◆ **Passage for review**:
▽
Sylvia Robinson, the singer and producer who founded the Sugar Hill Gang and was known as “the mother of hip-hop,” died earlier this morning at a hospital in New Jersey, according to the New York Times. She was 75.

After a long career as an R&B singer, Robinson and her husband, Joe Robinson, founded Sugar Hill Records in 1979.

It was Sylvia Robinson, who (with the help of her nephew) then discovered and found three rappers from the New York City area and had them rap as the Sugar Hill Gang, most notably on “Rapper’s Delight.” She later signed the legendary Grandmaster Flash and the Furious Five, who recorded their smash, “The Message” in 1982.

Her production on The Moments 1970 single, “Love On a Two Way Street” would later be sampled on Jay-Z featuring Alicia Key’s “Empire State of Mind.”

Robinson, a pioneering female producer, wasn't without her faults, however, when contributing to hip-hop. "Rapper's Delight" included rhymes originally penned by the Cold Crush Brothers, particularly from Grandmaster Caz's notebook. The song's release went onto to become a milestone moment in hip-hop history, launching the culture out of Bronx clubs and into public consciousness. Caz, though, was never properly compensated and became a symbol of industry greed. Jay-Z shouted out Caz and company on "Izzo (H.O.V.A.): "Industry shady; it need to be taken over/ Label owners hate me; I'm raising the status quo up/ I'm overchargin' niggas for what they did to the Cold Crush/ Pay us like you owe us for all the years that you hoe'd us."

Still, without Robison, who operated her label as an independent, it's unlikely the hip-hop would have had the global impact it later achieved.
△
◆ **Data for review**:
▽
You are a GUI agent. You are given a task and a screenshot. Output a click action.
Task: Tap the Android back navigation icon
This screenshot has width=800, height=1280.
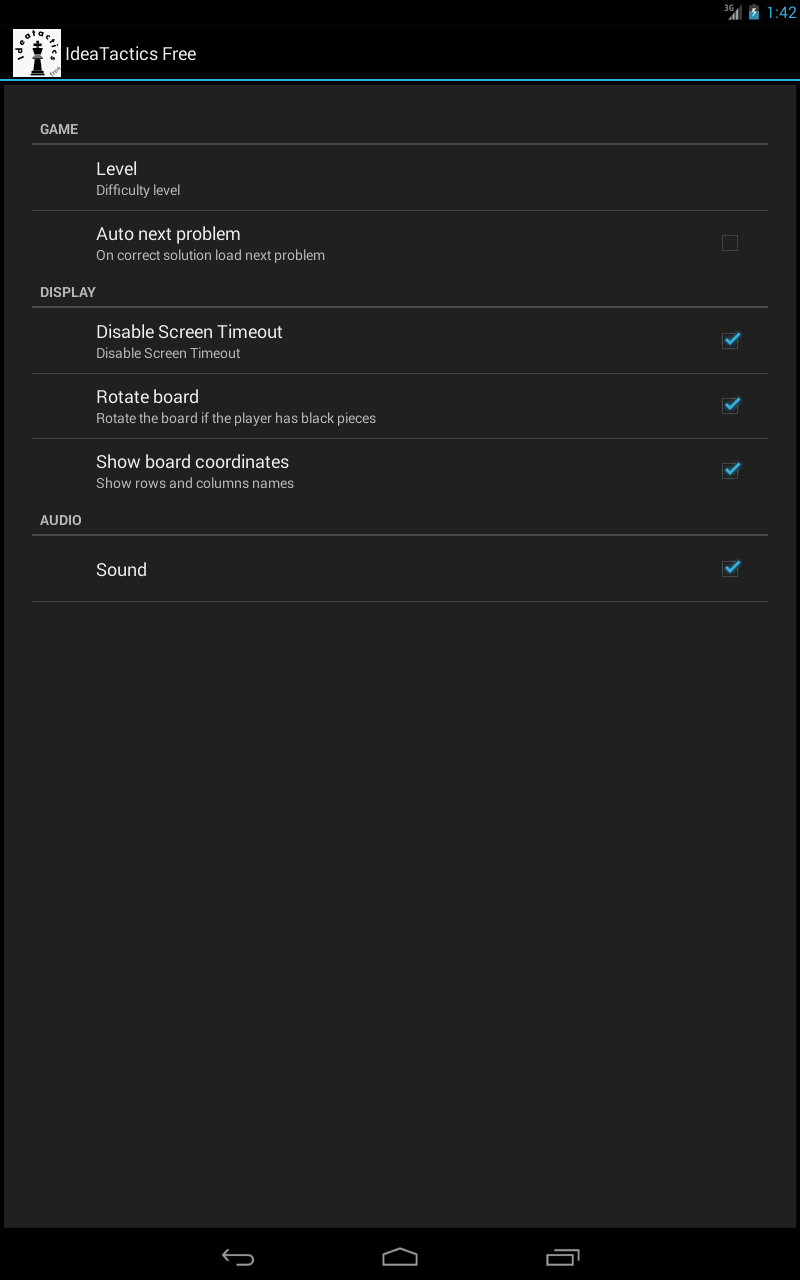point(238,1257)
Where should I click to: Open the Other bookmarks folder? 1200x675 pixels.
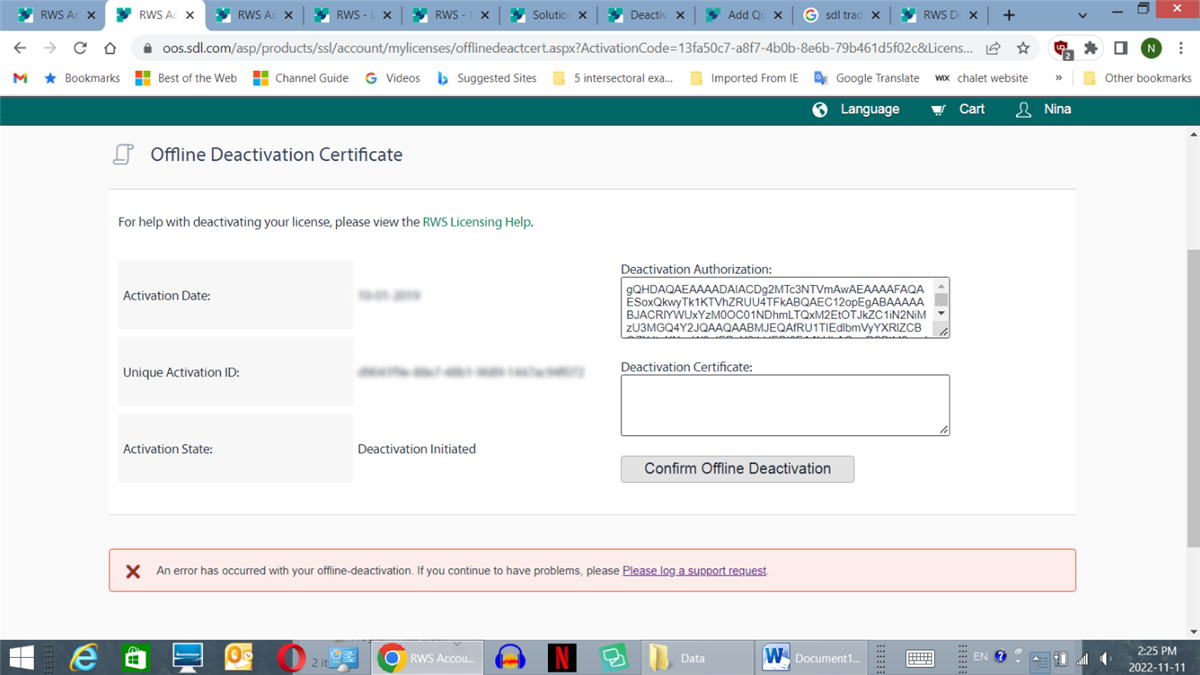[1146, 77]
△
◆ **Task to carry out**: Retype the passage from the article on Sylvia Robinson between "Sylvia Robinson, the" and "Records in 1979.", inclusive.

◆ **Answer area**:
Sylvia Robinson, the singer and producer who founded the Sugar Hill Gang and was known as “the mother of hip-hop,” died earlier this morning at a hospital in New Jersey, according to the New York Times. She was 75.

After a long career as an R&B singer, Robinson and her husband, Joe Robinson, founded Sugar Hill Records in 1979.